The evaluation is based on 30,000 Romansh texts covering a wide spectrum of genres and lengths, from short speech transcripts to long-form narrative texts. rumlem attains an average coverage of 80%—that is, it can assign lemmas and morphosyntactic analyses to 77–84% of tokens in a typical Romansh text (punctuation excluded). Coverage plateaus for longer or more standard language varieties but is adversely affected by:
- Out-of-vocabulary items (e.g., proper nouns, neologisms).
- Tokens involving contractions or orthographic variation not encapsulated in lexicons.
- Unannotated forms due to dictionary gaps.
The transparent, dictionary-based paradigm ensures high precision, though it inherits annotation errors and cannot handle contextual (disambiguating) information. Ambiguity in inflectional forms results in multiple analyses per token when context is absent.
Variety and Language Identification
A significant contribution of rumlem is the deployment of dictionary-based variety identification. For each input text, rumlem computes match proportions for each variety lexicon, predicting variety with 95% accuracy overall. On texts over 300 tokens, variety identification accuracy converges to 100%. These results are robust across genres and text lengths and demonstrate superiority to prior SVM-based classifiers on shorter or out-of-domain data, which exhibit F1 scores as low as 0.7.
rumlem further functions as a Romansh vs. Romance language identifier. In experiments with 5,000 texts across French, Italian, Catalan, Romanian, and Romansh, rumlem's distributions for recognized Romansh versus non-Romansh texts are well separated. An empirically determined threshold on variety-specific match ratios yields near-perfect language identification, with misclassifications arising solely from highly noisy or code-switched input.
Limitations
Several inherent limitations are identified:
- Incompleteness of lexicons restricts coverage, particularly for dialectal, rare, or newly coined forms.
- Ambiguity is unresolved in the absence of contextual disambiguation, as is typical for context-agnostic systems.
- The reliance on dictionary quality and update frequency underscores the need for continued resource development.
- Licensing restrictions for Vallader and Puter lexicons limit downstream system release and open-source integration.

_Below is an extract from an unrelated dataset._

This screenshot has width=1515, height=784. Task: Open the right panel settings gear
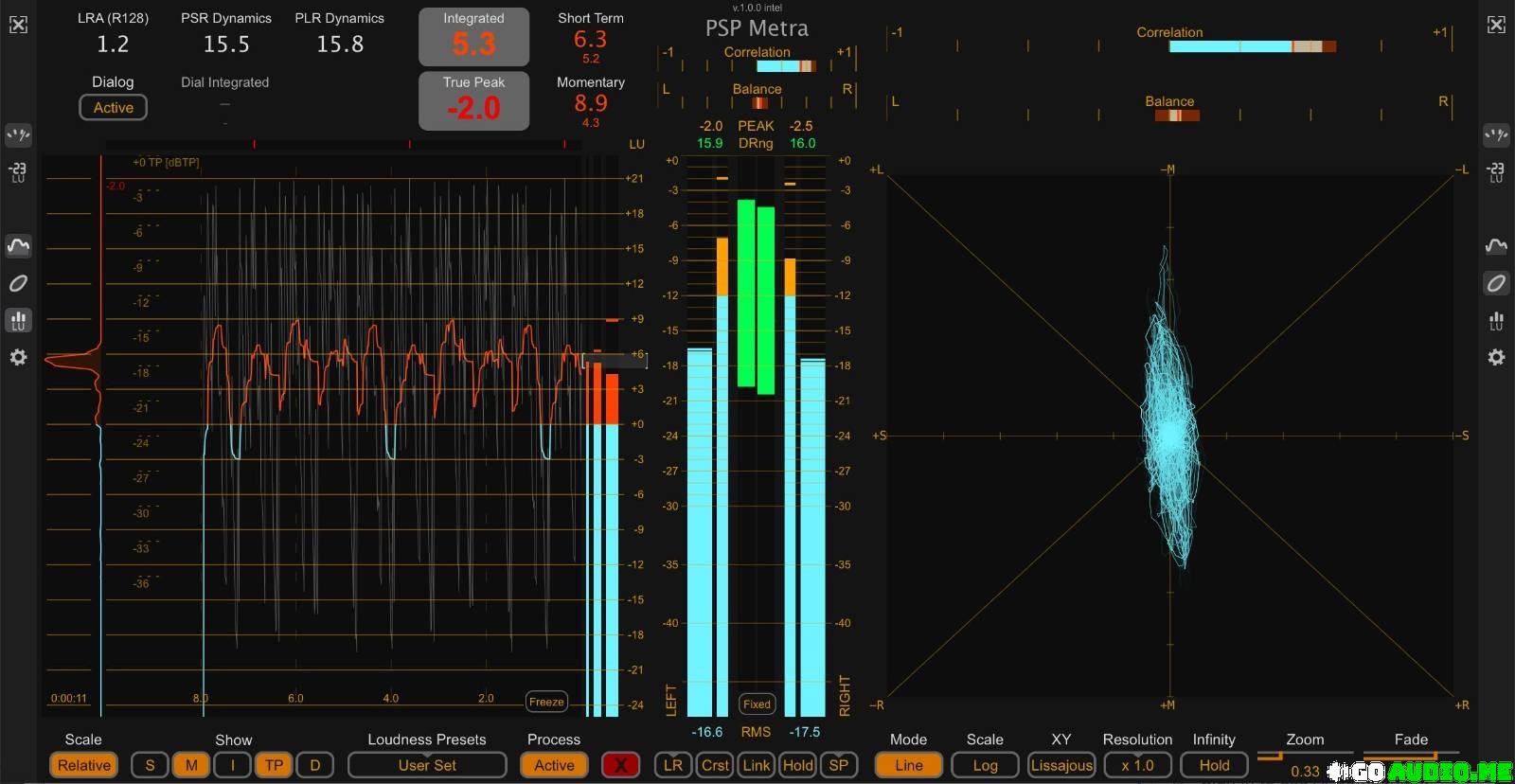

Implications and Future Directions
This work furnishes an essential building block for Romansh NLP, enabling downstream tasks such as POS tagging, named entity recognition, and variety-annotated corpora development. The methodology of leveraging high-coverage, community-maintained lexical resources for minority languages is generalizable; it demonstrates that dictionary-based systems, when supported by high-quality resources, can yield competitive performance—especially when annotated corpora and treebanks are unavailable.

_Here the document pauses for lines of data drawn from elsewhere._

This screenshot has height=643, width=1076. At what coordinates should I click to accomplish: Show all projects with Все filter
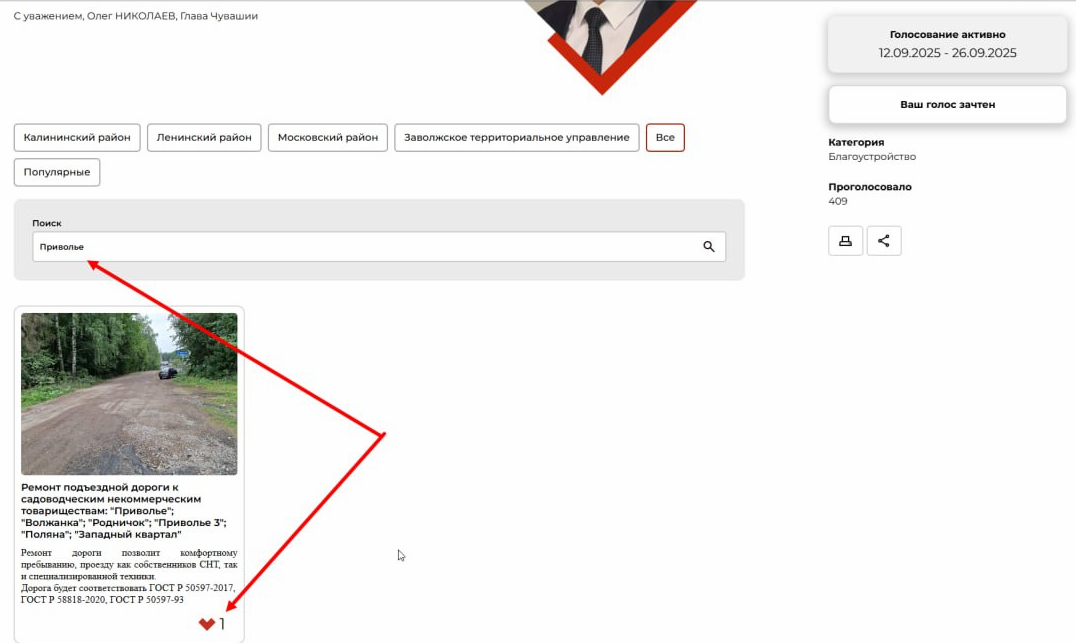click(x=665, y=137)
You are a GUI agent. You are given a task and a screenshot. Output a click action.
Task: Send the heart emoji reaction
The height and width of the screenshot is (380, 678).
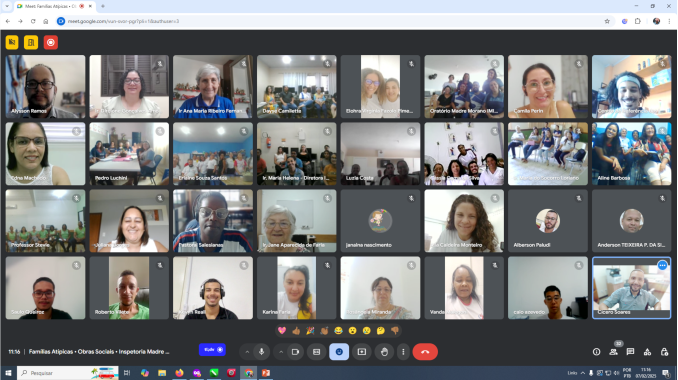tap(282, 331)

Future advances are likely to emerge by hybridizing dictionary-based approaches with statistical or neural sequence models capable of contextual disambiguation and OOV generalization. The open-source release (except for certain idioms) encourages further contribution and adaptation.
Additionally, variety identification derived from lemmatizer statistics may be extended to more fine-grained or hierarchical classification, leveraging sub-variety or register distinctions. Integration with digital spell-checking and machine translation systems for Romansh is a direct application, especially given its transparent and auditable nature—a critical aspect for minority languages with sensitive sociolinguistic status.
Conclusion
rumlem constitutes a rigorously engineered, high-precision lemmatizer and variety identifier specifically optimized for Romansh and its major varieties. Its reliance on robust morphological lexicons yields high coverage and accuracy for both lemmatization and text variety attribution. While constrained by dictionary completeness and context-agnostic analysis, the system addresses critical resource and infrastructure gaps in Romansh computational linguistics and supplies a foundation for future language technology development in low-resource, high-variation environments.